Monday, Mar. 05, 2001
Clinton Comes To Harlem
By Roger Rosenblatt
If a man could morph into a neighborhood, Bill Clinton would be Harlem. So when the former President decided to forsake expensive and unseemly midtown-Manhattan office space and set up shop uptown, at 55 West 125th St., in the most famous African-American area in the country, one knew that it was a personal decision, not just a politically clever one.
He said as much when he toured the neighborhood and recalled that as a student in the 1960s, he used to "walk down 125th Street all the way west. And people would come up and ask me what I was doing here, and I said I don't know, I just liked it; I felt at home."
The thing about Harlem, and the President too, is that you don't know where you are from day to day, but you do know you are in a place that is exciting, tragic, alternately deadly and life affirming, beautiful, melancholy, delicious, religious, full of equal doses of history and flim-flam, and above all, enduring. Langston Hughes, a Harlem Renaissance writer, created a character for his columns called Jesse B. Semple, or Simple, who boasted: "I've been insulted, eliminated, locked in, locked out, and left holding the bag.
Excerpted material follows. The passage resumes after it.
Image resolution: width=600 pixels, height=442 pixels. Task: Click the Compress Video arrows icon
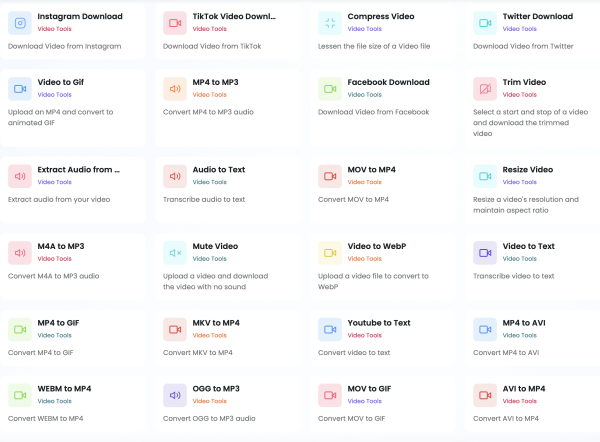[x=330, y=22]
But I am still here." Sound familiar?
When told of the Harlem move, comedian Chris Rock exulted: "He's black, he's blue, he's just the best of all time." Clinton is the national bad boy, yet he is also the best. He has always seemed most comfortable in black churches, where one senses that his soul--the decent-if-boiling entity so frequently disguised by bad-boy behavior--was truly connected.
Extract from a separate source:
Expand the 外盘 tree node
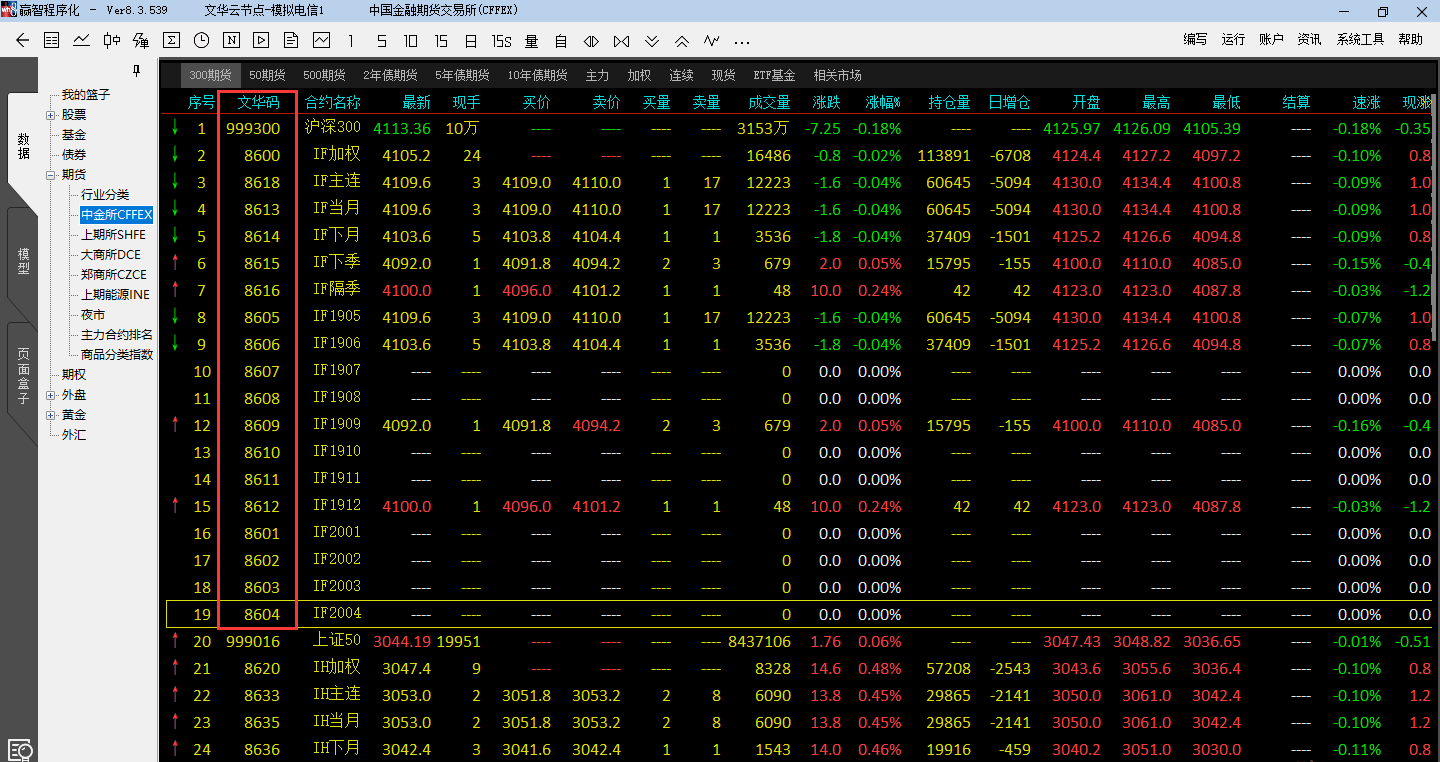This screenshot has height=762, width=1440. coord(51,395)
The Harlem-office decision in some ways certifies that connection. Ever since it became a prominent black area, around 1910, Harlem has been two contradictory neighborhoods-- both the Zebra Room and the Abyssinian Baptist Church. Rudolf Fisher, another Renaissance author, described the place in his novel The Walls of Jericho: It "remains for six nights a carnival, bright with the lights of theaters and night clubs...Then comes Sunday, and for a few hours Seventh Avenue...reflects that air of quiet, satisfied self-righteousness peculiar to chronic churchgoers."
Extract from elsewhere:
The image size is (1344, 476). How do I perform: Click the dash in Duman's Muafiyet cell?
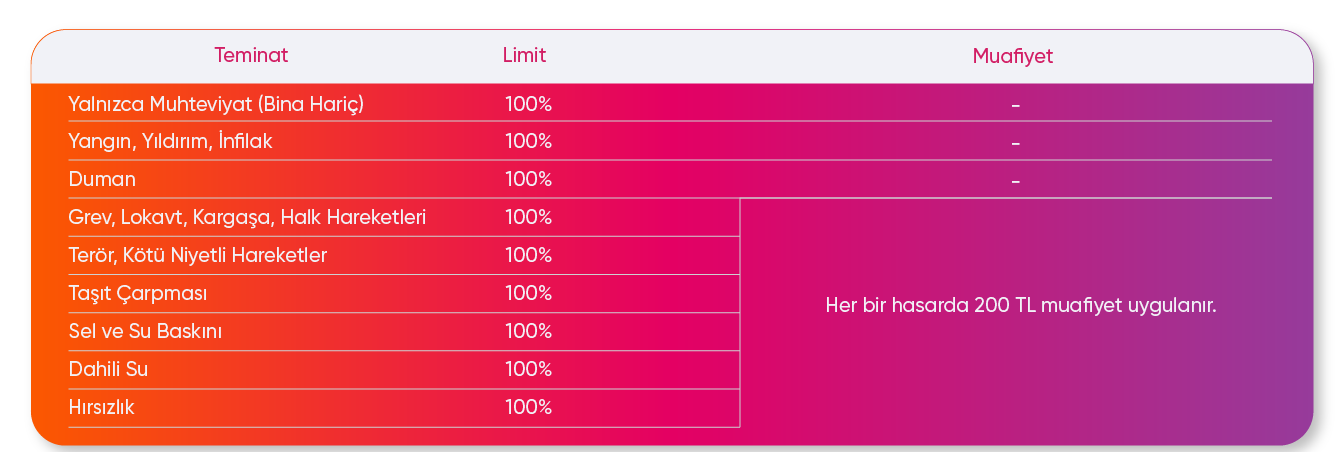coord(1015,181)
Transfer those opposites to a man, and there's old Bill-- good as gold, one day a week. Like the Rev. Jesse Jackson, like Harlem's former Congressman, the Rev. Adam Clayton Powell Jr., like Gabriel Grimes, the preacher father in James Baldwin's Go Tell It on the Mountain, he sins and repents, and then comes Monday.
Baldwin hated the Harlem of the 1950s, when drugs, the numbers game and prostitution poisoned a place graced by George Gershwin and Billie Holiday during the decades before the end of the Second World War. In the 1960s, when Clinton walked 125th Street, things got worse. But from the teens to the mid-1940s, the joint jumped. Claude McKay celebrated the idea of coming Home to Harlem, where life was sensuous and exotic; Zora Neale Hurston moved up there after writing Their Eyes Were Watching God; Countee Cullen wrote his poems; W.E.B. Du Bois and Marcus Garvey delivered their polemics; and Lena Horne sang in the chorus at Ed Small's Sugar Cane Club.
And these days, Harlem is on the rise again, with Disney moving in, and Rite Aid and Magic Johnson's movie theater. And Starbucks and the Gap. And a revitalized Apollo Theater, and the fashionable houses of Striver's Row made fashionable again. And now, who should appear, ready to do business, but the Comeback Kid himself?
Like the former President, Harlem attracts, repels and attracts again. It is a sad and brazen place and yet, oddly, one in which it is possible to see something essentially American that one cannot see elsewhere. Here all the music and shadows of the country flow together. Here thrives the figure of the adorable con artist, like Harlem's Mr. Rinehart in Ralph Ellison's Invisible Man, whose "world was possibility." He was "Rine the runner and Rine the gambler and Rine the lover and Rine the Reverend." His multiple identities occupied "a world without borders...where Rine the rascal was at home."
This is how one begins to see Clinton, and how history may see him as well--in his wide-brimmed hat and million-dollar zoot suit, and a smile for everyone. After the heist of the White House gifts, after the shady pardon of Marc Rich and the latest brother-act pardons of the Clinton Going-Out-of-Business sale--long after Monica--he emerges on 125th Street, larger even than himself. He is the fallen preacher, the three-card-monte dealer, and the best of all time. And he is going to bless and disappoint and fool us again. But what the hell.